(GIVEN DATA)
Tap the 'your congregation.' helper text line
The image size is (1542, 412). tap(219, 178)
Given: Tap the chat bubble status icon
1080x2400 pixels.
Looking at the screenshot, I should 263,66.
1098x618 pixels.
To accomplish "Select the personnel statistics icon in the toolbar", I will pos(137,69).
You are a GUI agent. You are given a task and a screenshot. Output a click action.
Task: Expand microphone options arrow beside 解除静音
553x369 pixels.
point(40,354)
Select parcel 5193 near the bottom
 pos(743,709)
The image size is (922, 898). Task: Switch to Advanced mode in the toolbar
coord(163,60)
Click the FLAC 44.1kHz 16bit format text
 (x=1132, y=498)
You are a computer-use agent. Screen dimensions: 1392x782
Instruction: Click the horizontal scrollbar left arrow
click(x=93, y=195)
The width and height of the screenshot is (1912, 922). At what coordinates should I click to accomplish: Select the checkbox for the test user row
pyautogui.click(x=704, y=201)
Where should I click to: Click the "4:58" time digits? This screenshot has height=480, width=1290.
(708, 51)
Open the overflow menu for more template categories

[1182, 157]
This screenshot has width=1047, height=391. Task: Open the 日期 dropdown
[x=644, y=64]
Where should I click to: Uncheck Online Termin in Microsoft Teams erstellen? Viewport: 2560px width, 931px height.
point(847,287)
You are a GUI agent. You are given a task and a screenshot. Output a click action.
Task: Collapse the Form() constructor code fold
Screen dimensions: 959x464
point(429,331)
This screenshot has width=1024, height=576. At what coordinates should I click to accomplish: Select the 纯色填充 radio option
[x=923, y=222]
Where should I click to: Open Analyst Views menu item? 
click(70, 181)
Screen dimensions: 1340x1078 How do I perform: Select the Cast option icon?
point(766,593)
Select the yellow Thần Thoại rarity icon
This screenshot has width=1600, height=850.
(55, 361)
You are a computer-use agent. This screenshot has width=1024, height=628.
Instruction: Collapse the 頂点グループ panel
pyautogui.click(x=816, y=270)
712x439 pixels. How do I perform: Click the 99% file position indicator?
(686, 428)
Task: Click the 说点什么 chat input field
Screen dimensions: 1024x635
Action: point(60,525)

(WHAT IS BEING ASKED) All lines from the one with "You are a computer-use agent. This" to the end of the records must be set down exactly. Skip every line before it.

(SOLUTION)
You are a computer-use agent. This screenshot has width=1024, height=628.
Instruction: Collapse the 頂点グループ panel
pyautogui.click(x=816, y=270)
712x439 pixels. How do I perform: Click the 99% file position indicator?
(686, 428)
Task: Click the 说点什么 chat input field
Screen dimensions: 1024x635
Action: point(60,525)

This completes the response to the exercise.